**GIVEN DATA:**
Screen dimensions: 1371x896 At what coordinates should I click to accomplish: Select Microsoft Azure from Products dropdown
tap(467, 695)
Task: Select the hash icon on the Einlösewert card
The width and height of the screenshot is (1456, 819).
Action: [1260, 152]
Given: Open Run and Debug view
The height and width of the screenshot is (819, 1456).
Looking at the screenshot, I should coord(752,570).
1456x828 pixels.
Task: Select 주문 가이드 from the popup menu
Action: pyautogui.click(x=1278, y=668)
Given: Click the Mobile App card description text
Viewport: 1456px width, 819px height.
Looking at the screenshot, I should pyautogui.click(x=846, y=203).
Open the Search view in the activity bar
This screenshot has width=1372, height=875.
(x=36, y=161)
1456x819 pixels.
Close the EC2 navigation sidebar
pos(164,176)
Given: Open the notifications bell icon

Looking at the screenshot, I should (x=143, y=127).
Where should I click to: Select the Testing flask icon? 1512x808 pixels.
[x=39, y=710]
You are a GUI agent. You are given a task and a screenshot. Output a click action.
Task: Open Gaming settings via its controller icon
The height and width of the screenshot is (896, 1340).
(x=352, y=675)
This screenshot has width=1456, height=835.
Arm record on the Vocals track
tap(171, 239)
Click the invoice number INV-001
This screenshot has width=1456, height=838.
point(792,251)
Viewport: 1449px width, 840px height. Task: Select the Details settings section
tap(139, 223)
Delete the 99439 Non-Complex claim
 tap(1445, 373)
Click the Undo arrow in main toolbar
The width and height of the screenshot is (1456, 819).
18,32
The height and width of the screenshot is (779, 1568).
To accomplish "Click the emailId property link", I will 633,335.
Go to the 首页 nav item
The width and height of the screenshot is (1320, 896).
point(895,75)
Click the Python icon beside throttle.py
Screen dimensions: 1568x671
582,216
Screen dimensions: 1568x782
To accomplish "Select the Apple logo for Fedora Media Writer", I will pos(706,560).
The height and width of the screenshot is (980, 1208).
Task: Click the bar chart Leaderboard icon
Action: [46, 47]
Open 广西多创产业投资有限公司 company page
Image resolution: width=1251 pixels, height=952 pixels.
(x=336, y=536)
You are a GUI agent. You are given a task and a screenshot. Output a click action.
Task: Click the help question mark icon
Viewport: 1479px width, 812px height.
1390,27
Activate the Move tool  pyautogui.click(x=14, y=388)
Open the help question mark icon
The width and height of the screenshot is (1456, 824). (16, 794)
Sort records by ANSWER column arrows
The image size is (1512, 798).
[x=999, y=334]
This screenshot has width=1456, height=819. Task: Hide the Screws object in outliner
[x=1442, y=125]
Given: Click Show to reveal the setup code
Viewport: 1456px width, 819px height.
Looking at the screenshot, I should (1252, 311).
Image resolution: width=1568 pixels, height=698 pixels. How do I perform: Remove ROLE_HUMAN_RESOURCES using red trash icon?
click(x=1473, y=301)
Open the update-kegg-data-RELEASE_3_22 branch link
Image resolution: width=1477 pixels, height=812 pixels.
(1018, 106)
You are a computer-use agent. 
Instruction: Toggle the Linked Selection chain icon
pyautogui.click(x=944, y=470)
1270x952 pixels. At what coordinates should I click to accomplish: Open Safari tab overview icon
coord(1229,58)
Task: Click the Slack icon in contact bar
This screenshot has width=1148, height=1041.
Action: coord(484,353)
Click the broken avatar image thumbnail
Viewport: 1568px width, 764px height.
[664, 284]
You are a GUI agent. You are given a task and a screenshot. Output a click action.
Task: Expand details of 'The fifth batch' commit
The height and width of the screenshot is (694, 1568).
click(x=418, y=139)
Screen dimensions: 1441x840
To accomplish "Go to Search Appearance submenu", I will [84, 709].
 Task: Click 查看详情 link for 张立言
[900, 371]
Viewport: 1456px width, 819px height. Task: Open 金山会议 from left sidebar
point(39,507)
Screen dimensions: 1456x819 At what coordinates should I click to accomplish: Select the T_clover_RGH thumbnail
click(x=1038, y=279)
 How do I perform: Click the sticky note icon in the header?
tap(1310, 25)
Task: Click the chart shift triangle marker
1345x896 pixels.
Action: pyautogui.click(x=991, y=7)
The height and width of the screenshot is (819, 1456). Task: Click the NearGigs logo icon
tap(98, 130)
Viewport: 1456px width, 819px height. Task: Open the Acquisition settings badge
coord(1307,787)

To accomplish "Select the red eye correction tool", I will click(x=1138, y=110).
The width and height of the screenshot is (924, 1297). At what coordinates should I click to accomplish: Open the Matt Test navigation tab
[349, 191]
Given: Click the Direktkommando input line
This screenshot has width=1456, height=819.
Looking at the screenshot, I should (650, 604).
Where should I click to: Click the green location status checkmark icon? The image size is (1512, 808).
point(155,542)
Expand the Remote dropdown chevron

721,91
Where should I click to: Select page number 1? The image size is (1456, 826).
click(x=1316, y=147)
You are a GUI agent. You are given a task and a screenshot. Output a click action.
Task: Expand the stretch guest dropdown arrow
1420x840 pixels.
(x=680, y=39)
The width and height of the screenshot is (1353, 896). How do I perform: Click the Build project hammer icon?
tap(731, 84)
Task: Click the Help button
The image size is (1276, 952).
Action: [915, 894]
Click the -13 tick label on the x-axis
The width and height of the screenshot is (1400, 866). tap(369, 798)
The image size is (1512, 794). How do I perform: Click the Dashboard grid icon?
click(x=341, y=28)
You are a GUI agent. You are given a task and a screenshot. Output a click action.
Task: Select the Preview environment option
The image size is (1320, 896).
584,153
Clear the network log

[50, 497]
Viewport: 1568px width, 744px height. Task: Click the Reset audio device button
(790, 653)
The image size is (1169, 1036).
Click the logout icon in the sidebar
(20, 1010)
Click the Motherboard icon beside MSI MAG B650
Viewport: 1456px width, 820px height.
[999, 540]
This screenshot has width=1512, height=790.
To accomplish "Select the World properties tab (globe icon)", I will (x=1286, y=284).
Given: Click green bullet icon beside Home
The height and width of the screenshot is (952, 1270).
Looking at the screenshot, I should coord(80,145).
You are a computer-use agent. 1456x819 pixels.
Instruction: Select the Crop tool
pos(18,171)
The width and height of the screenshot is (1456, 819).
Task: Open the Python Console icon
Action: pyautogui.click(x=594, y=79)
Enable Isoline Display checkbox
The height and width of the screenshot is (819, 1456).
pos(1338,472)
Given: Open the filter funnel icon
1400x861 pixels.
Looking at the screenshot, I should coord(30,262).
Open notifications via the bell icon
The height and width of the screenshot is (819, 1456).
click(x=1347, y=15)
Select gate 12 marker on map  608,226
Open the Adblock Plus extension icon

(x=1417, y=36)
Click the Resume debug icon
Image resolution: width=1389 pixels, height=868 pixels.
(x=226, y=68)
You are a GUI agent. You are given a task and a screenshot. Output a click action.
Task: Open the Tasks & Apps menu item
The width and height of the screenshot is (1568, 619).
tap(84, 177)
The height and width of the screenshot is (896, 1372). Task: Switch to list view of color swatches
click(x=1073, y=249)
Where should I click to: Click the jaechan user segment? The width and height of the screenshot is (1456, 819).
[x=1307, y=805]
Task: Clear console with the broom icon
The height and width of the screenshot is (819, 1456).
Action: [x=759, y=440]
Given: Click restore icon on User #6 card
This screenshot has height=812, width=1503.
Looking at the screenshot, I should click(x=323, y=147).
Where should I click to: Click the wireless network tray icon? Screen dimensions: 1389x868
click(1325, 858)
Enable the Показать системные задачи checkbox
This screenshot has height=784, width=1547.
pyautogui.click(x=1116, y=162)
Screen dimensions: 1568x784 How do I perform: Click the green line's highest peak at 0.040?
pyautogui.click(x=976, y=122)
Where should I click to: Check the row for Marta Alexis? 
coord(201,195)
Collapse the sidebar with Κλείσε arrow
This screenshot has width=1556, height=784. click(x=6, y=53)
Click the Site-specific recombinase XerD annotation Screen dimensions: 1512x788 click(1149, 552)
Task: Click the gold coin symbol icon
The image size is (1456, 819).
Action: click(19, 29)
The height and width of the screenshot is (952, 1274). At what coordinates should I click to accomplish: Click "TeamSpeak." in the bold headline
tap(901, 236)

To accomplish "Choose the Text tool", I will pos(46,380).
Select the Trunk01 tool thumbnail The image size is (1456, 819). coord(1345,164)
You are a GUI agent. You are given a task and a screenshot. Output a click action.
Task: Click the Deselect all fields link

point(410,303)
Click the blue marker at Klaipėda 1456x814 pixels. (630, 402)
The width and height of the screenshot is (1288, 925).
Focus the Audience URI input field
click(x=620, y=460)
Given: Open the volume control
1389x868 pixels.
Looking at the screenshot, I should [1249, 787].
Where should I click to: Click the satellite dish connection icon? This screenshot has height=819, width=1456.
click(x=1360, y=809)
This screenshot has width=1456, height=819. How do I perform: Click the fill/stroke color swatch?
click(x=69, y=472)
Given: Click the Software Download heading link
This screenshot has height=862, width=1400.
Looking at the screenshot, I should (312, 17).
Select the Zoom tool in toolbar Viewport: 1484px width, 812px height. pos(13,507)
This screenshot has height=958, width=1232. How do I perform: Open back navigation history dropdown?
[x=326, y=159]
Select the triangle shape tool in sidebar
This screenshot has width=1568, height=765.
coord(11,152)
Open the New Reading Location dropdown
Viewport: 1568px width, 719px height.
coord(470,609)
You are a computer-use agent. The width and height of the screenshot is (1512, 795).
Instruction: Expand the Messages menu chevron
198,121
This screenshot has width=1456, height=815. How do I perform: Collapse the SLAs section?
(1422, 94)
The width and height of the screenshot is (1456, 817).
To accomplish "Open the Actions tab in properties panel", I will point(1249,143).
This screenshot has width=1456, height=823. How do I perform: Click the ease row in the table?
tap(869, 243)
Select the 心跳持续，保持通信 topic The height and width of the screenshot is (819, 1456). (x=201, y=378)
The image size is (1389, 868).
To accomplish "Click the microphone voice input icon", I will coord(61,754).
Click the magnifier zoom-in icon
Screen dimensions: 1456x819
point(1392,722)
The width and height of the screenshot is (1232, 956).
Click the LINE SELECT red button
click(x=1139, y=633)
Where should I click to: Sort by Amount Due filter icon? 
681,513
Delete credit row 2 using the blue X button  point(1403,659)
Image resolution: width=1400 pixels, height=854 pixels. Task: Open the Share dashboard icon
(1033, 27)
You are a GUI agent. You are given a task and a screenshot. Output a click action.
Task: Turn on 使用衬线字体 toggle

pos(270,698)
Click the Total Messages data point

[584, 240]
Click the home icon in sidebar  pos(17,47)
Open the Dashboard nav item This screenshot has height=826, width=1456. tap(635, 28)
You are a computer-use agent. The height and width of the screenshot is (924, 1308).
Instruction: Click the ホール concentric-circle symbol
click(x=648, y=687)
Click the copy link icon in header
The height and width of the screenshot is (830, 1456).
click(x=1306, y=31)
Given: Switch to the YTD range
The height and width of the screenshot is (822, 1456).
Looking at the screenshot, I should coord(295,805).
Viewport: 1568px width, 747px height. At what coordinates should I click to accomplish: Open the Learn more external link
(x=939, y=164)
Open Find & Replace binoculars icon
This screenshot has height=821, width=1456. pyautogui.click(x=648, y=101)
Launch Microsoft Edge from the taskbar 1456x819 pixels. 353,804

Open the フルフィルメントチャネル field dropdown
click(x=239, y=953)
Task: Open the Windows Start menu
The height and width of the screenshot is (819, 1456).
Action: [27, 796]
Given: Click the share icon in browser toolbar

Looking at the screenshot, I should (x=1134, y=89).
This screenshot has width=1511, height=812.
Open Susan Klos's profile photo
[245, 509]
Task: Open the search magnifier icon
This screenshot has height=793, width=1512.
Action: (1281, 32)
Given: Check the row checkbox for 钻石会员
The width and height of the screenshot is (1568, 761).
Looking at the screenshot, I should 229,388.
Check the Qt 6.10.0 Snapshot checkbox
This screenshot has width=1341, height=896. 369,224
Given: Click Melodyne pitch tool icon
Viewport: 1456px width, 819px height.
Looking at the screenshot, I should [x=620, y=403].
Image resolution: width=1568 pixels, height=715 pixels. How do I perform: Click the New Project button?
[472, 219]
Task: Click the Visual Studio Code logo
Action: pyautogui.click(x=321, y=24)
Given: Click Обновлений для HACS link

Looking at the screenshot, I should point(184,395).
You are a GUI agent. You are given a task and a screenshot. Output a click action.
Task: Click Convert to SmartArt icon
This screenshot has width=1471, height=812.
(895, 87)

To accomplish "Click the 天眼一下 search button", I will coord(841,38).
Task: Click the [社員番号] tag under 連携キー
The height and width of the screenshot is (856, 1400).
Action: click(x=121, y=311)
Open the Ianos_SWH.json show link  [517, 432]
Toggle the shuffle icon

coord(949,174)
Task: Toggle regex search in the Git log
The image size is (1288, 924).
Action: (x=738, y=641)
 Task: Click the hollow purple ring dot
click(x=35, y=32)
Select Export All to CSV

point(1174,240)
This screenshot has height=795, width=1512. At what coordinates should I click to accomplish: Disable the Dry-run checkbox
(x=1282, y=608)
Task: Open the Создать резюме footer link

**EXERCISE GOAL:** Output only the lines from the top of the entries through the one holding "Given: Open Run and Debug view", copied exactly.

**ANSWER SPACE:**
Screen dimensions: 1371x896 At what coordinates should I click to accomplish: Select Microsoft Azure from Products dropdown
tap(467, 695)
Task: Select the hash icon on the Einlösewert card
The width and height of the screenshot is (1456, 819).
Action: [1260, 152]
Given: Open Run and Debug view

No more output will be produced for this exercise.